I shudder and he notices, "But you didn't."

"I know you're still scared of me."

Cas pushes my arms off of him and sits in front of the fire, prodding it until the flames begin to grow, "I'm not right now."

He stands up and I wonder how he can be shorter than me but still be so commanding, but I know what it is. Its confidence, something I've never had the pleasure of knowing, "An hour ago, when I slammed you against the wall and when I-"

"It's nothing that can't heal."

"That's not the point." Cas takes my arm again and ties the cloth back around my cut. His hands shake, like the idea of helping the person he purposely hurt is something completely foreign to him.

"Do you know the story of Icarus?" Cas shakes his head and I explain, "There was this boy and his father.
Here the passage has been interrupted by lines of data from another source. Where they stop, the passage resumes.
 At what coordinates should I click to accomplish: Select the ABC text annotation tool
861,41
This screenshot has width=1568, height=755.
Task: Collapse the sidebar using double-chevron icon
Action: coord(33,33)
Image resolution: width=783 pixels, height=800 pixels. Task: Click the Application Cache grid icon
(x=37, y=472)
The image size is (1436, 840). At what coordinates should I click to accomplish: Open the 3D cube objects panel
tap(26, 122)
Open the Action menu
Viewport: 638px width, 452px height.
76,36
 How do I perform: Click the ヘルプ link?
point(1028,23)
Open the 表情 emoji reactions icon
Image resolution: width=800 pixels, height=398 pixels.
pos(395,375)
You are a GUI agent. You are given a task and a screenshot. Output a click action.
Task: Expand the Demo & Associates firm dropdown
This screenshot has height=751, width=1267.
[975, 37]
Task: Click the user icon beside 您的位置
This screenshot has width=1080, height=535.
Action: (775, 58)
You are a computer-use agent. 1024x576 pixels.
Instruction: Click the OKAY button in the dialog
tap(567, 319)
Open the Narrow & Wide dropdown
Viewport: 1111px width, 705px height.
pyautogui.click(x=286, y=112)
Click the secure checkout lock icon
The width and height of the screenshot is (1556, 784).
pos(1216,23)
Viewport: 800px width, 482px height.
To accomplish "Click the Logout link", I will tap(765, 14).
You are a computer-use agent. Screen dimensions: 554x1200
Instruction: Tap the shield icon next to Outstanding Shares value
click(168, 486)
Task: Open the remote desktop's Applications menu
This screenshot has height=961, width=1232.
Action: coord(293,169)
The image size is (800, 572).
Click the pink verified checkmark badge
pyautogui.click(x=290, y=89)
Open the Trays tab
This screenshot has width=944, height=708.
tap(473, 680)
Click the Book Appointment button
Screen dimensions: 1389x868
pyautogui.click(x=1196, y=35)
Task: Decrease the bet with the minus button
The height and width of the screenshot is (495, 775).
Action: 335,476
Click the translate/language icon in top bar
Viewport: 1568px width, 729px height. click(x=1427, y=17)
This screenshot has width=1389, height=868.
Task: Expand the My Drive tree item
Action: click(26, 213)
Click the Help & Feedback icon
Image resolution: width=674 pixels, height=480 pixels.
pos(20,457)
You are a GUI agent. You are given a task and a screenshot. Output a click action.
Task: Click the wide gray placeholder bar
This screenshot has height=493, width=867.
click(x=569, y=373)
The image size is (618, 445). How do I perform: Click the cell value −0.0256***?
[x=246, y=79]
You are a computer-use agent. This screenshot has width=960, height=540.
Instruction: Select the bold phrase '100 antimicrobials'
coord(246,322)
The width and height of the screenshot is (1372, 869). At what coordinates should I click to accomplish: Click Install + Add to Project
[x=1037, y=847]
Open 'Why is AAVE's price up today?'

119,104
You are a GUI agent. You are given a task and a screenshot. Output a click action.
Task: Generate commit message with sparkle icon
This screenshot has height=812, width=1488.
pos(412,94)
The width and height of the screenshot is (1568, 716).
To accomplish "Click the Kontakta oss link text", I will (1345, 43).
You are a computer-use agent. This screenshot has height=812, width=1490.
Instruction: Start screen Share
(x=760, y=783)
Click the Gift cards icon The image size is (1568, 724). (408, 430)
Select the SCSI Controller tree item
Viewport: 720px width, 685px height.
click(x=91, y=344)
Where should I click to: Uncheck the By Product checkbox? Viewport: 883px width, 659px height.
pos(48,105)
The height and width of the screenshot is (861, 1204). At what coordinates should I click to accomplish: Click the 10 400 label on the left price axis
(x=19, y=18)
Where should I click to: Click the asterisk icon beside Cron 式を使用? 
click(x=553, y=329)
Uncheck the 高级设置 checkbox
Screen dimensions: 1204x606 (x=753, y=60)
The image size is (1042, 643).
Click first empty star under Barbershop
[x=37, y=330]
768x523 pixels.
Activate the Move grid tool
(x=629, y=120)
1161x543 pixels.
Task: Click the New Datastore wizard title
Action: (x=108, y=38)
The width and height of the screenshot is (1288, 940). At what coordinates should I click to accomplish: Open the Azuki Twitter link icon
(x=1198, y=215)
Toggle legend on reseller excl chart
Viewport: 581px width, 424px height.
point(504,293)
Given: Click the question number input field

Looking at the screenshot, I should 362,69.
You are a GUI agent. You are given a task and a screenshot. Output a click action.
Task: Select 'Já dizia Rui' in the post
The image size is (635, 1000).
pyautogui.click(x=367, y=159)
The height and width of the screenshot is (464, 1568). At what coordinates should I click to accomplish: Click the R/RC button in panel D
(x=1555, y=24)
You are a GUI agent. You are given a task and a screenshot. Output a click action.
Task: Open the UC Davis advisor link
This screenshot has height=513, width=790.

Well his father made him and his sons a pair of wings so that they could fly. They could fly anywhere they wanted to, but the father warned the son that he shouldn't fly to close to the sun. The father told his son that if he did he would surely die. But the boy was stubborn and didn't listen. One day he decided to see the beautiful sun up close and as he got closer and closer the glue on his wings began to melt and the son fell back to earth and died." I wrap my hand in his and stare at his callused fingers, "I've always hated that story, the boy should know better, his father told him. He told him that he could get hurt and that he would die if he got too close. I've always thought about the story in the father's perspective, it would hurt to see your son do something so seemingly stupid, just to be closer to something so great.

"But now I'm looking at it from the perspective of the boy and I think I get it now. He knew the danger; he knew that he would most likely die. But it was worth it. It was worth being close to all that power and grace. It was worth the fall when he rose that high." I look up at him now, and he's looking at our hands interlaced, "I think I get it now because you're my sun." He jerks his head up and looks at me, "I know that you can hurt me and I accept it, and I also know that you're amazing and I'm stupid. I'm so incredibly stupid and I wanna be yours.

"At least for as long as we are here, in this cabin, I wanna be yours." Cas doesn't say anything, and I start to get nervous, I've never had to tell someone that I wanted them. It had always been understood and we'd fuck. There was never a romance in my life where I had to tell the other person what I wanted. "Say something Cas."

He doesn't, instead he cups my cheek and ever so softly kisses me. His mouth is slow, searching, and I know what he's searching for. I kiss him back and he's found his answer.